### Data for this task
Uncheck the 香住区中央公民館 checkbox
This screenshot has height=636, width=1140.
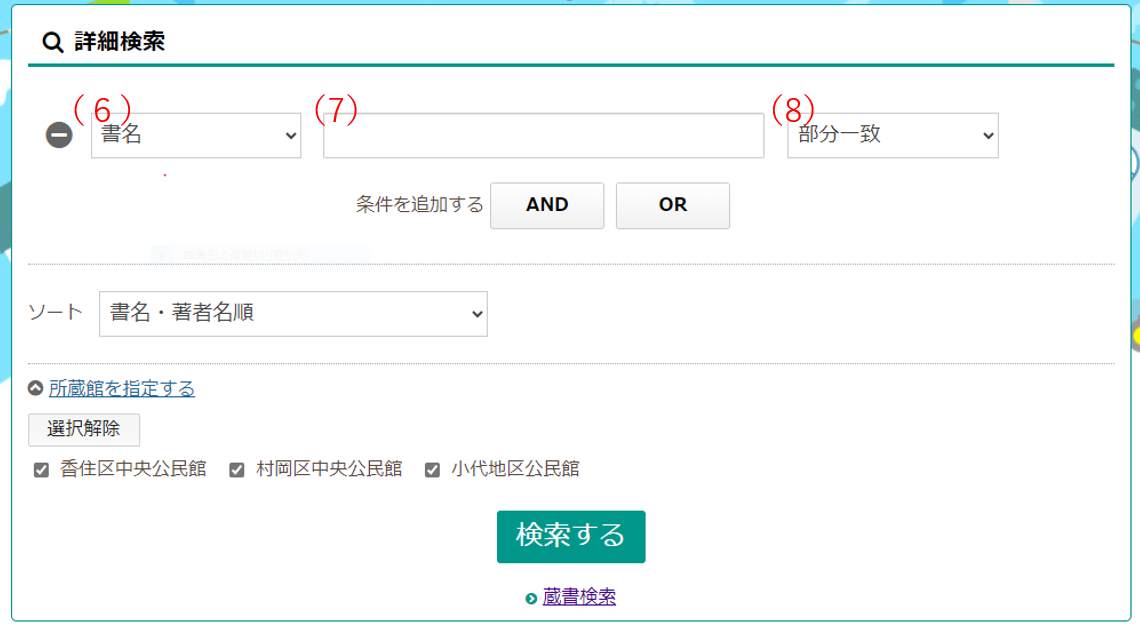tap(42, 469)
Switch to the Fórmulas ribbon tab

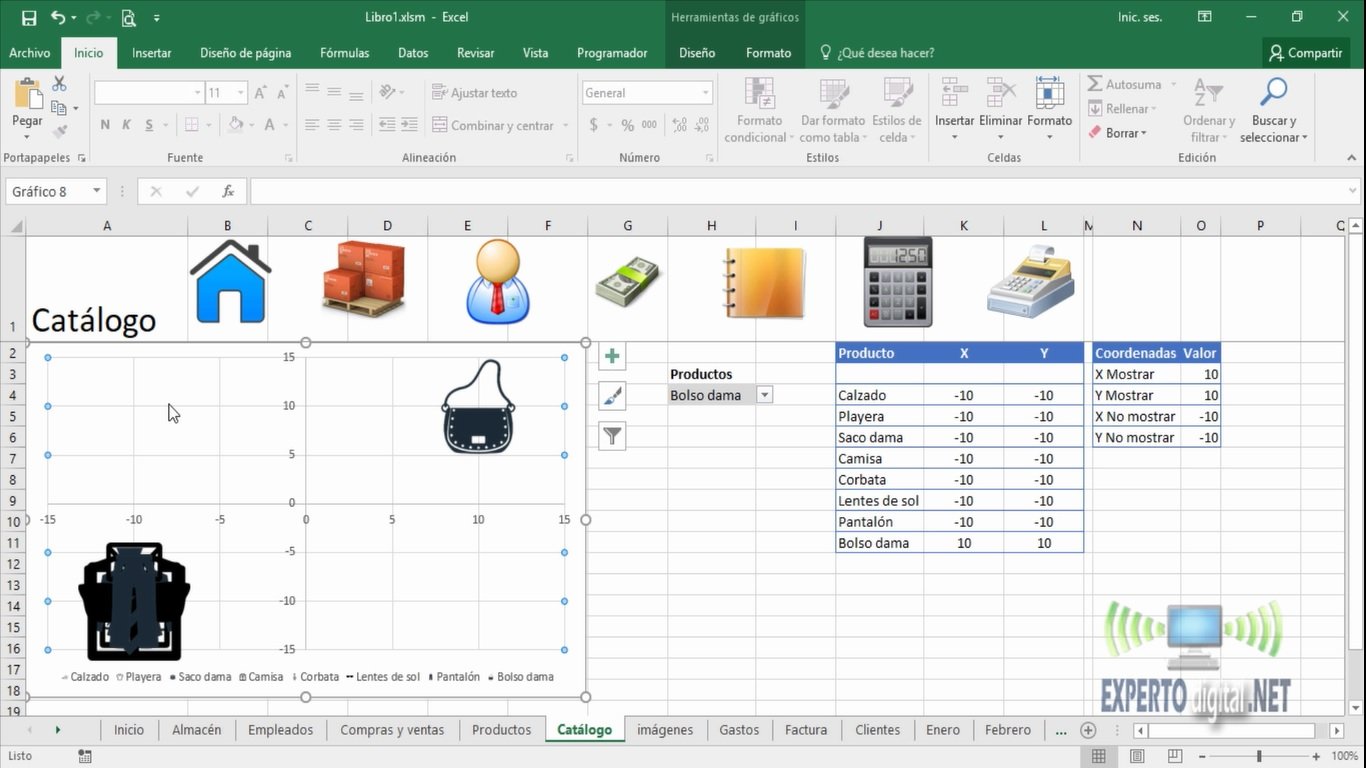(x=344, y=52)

### Assignment
Quote all the records verbatim, dropping any pictures from your copy.

### Output for this exercise
Uncheck the 香住区中央公民館 checkbox
This screenshot has height=636, width=1140.
tap(42, 469)
Switch to the Fórmulas ribbon tab

(x=344, y=52)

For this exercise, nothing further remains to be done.